The arbitrators found that terms provided for in the 2009 amended and restated satellite manufacturing contract between the Thales and Globalstar no longer govern any future purchase. The arbitrator’s ruling requires Globalstar to pay Thales approximately €53m in contract termination charges by 9 June 2012.
Globalstar stated that in response it has already initiated post-ruling discussions with Thales in order to find a mutually agreeable solution for payment of the fine. The company said that without these discussions ‘there are likely to be materially negative consequences to Globalstar, including with respect to its debt agreements, ongoing work with Thales and business operations.’
Commenting on the ruling and the subsequent discussions with Globalstar, Reynald Seznec, CEO of Thales Alenia Space said: “We are interested in addressing the issues related to the purchase of additional satellites. We shall work together with Globalstar management with a view to find a solution for the benefit of all stakeholders.

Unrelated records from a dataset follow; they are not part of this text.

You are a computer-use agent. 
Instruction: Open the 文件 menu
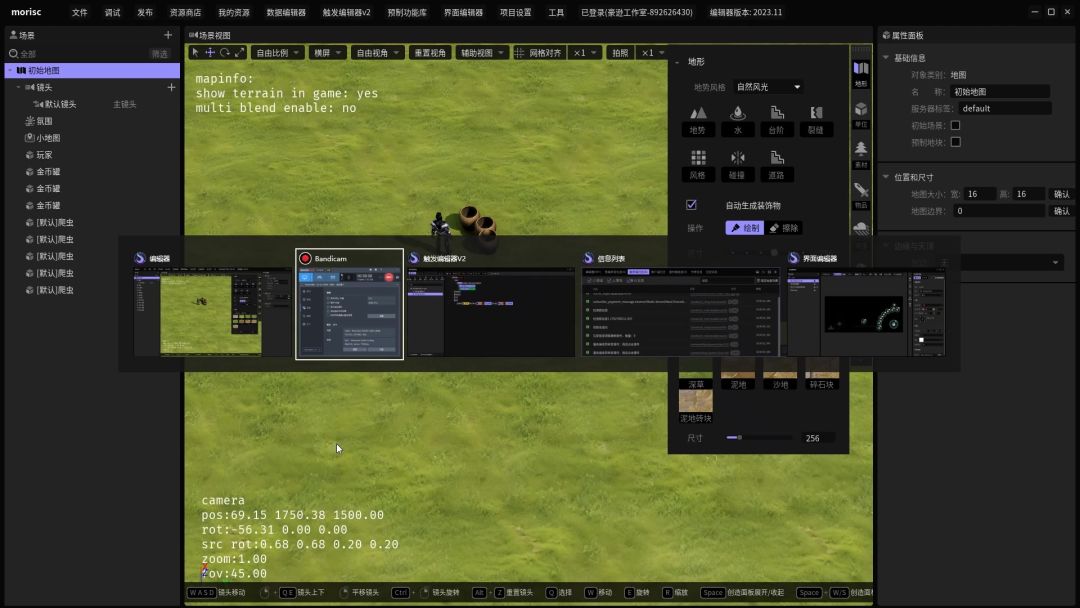(x=80, y=13)
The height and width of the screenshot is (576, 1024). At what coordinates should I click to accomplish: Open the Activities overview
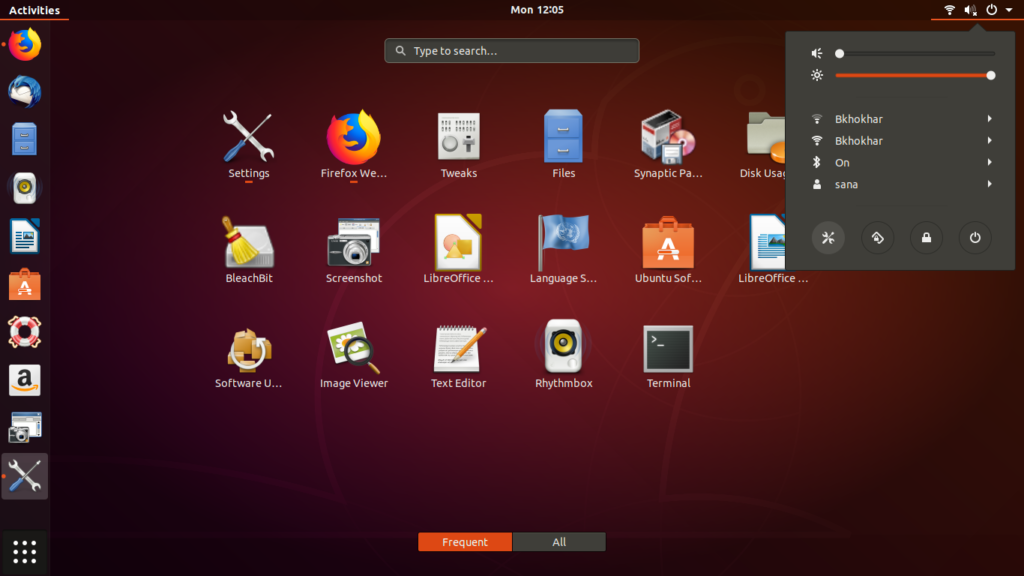[33, 9]
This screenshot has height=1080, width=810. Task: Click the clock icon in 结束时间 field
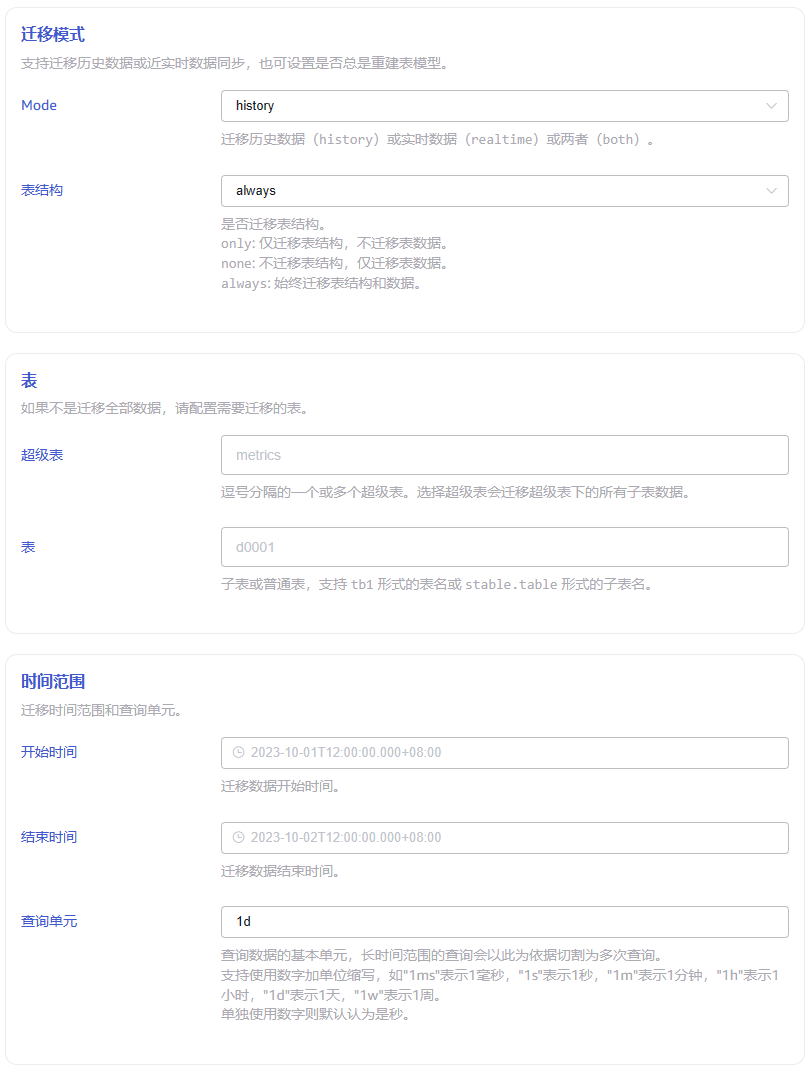click(x=238, y=838)
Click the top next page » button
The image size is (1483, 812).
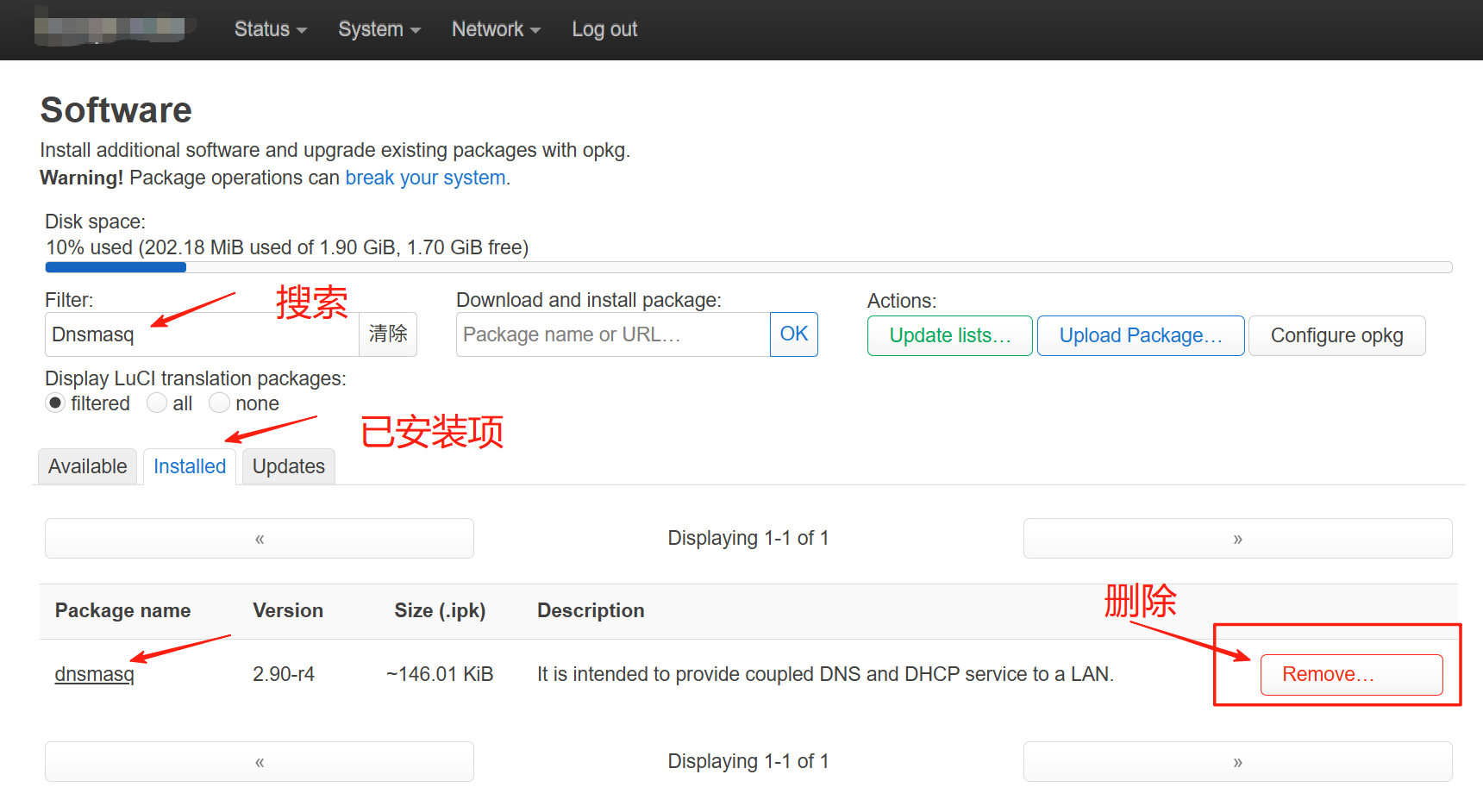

We thank all parties for their continued assistance as we go through this process”.
Globalstar’s chairman and CEO, Jay Monroe, stated: “Although we had hoped for a different outcome, we have been in constant contact with Thales over the last several months as completion of Phase 2 satellites continues, and over the past days to negotiate acceptable terms for ordering additional satellites. Having already paid over E450m to Thales and having experienced satellite delivery delays approaching two years, we remain hopeful that a mutually acceptable agreement can be reached.”
Monroe added, “Globalstar has been operating under extremely challenging circumstances for the past few years as a result of delayed satellite deliveries and remains amenable to negotiating a positive resolution with Thales.”
The dispute between the two companies went public following Globalstar’s announcement on 3 October 2011 that it had placed an order with Thales for six satellites in addition to the 25 satellites that the company has already ordered under the second-generation constellation contract.
Globalstar claimed that under the terms of the contract the new satellites would have a fixed price of approximately €55m due to a €53m prepayment and the purchase of €12m in long lead items.
Two days later, Thales rejected the satellite operator’s order claiming that Globalstar had no right to place the order as the contract for the second batch of satellites, Phase 3, has already been terminated by the mobile satellite operator. To that end, Thales sought a declaration and award of termination charges of €60.5m.
In order to resolve the issue, a hearing by American Arbitration Association was been scheduled for 24 January 2012.
The tribunal’s decision means that if Globalstar chooses to order six additional satellites for its second generation LEO constellation then it will have to pay a newly negotiated amount.
In addition, these satellites would not be covered under the company’s US$586.3m Coface guaranteed loan facility that Globalstar secured back in 2009 in order to fund the Thales order.
Earlier this year, Globalstar secured an amendment to the senior secured facility extending the initial repayment date by a year as well as makes further adjustments to the loan’s financial and operating covenants.
Globalstar will now make the first repayment of the loan prior to June 2013 instead of June 2012. The precise date is dependent on the date of the company’s fourth launch of second-generation satellites and will be the earlier of June 2013 or eight months post-launch.
In addition, the covenants connected to Globalstar’s 2011 and 2012 EBITDA requirements have been reduced, while the required date for the 24th next generation satellite to be placed into service has been extended.